Internal fixation of the sacrum is indicated if the sacral fracture represents the posterior part of a completely unstable injury (type C pelvic instability). A minimally displaced sacral fracture line associated with a fracture of the L5 transverse process and/or an avulsion of the sacrotuberous or sacrospinous ligaments is highly suspicious for type C pelvic instability. The risk of a secondary displacement of the fracture under functional treatment is high if a complete anteroposterior sacral fracture line exits through Denis zones II and III injuries because no posterior pelvic ligaments are crossing this specific anatomical region. Unstable type C fractures of the sacrum should be posteriorly stabilized by open or closed techniques, especially when combined with lesions of the lumbosacral plexus or fragments compromising the lumbosacral nerve roots. Nerve root decompression becomes mandatory because early results show at least a partial recovery (see Chapter 1.8.6) [54].

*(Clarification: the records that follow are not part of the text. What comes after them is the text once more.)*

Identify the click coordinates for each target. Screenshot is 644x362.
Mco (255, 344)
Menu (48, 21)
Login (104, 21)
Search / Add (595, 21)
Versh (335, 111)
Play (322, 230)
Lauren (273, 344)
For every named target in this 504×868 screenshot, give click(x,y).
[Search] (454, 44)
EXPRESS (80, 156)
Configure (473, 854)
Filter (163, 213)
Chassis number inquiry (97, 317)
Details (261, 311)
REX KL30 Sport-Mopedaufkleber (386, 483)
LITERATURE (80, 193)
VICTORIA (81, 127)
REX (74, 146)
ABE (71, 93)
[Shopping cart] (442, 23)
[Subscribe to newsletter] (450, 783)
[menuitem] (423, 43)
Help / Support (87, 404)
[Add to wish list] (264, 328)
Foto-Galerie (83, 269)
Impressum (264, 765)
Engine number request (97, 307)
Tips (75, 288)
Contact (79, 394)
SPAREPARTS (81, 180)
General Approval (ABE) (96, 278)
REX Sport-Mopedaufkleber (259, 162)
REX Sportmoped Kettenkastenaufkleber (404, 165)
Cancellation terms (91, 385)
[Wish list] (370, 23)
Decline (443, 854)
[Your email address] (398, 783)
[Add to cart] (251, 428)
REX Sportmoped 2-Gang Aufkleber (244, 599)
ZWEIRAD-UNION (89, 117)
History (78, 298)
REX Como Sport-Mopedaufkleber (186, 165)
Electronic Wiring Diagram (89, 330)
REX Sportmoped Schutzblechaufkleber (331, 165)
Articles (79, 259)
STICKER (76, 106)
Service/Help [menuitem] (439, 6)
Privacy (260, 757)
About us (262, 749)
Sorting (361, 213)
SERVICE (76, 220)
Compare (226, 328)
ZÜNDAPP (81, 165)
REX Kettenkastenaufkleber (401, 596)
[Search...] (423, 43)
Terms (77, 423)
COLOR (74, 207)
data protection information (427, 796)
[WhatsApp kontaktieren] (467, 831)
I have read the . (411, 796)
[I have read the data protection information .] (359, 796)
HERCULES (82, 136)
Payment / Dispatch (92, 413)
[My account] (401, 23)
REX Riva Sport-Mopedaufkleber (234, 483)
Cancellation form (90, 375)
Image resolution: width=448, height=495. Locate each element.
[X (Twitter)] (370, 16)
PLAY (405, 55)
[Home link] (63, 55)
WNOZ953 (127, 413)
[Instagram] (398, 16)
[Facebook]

A special fracture type is the “suicidal jumper′s fracture,” with a U- or H-shaped fracture of the upper sacrum and transverse fracture line, normally at the level of S1/2, without an anterior pelvic ring lesion in most cases. These fracture types generally show an anterior rotational deformity with the first sacral spine anterior to the lower sacrum and have a high incidence of additional lumbosacral plexus lesions. Therefore, reduction and nerve root decompression may be indicated.

Poor general health and severe osteoporosis of the pelvis are contraindications for open operative treatment.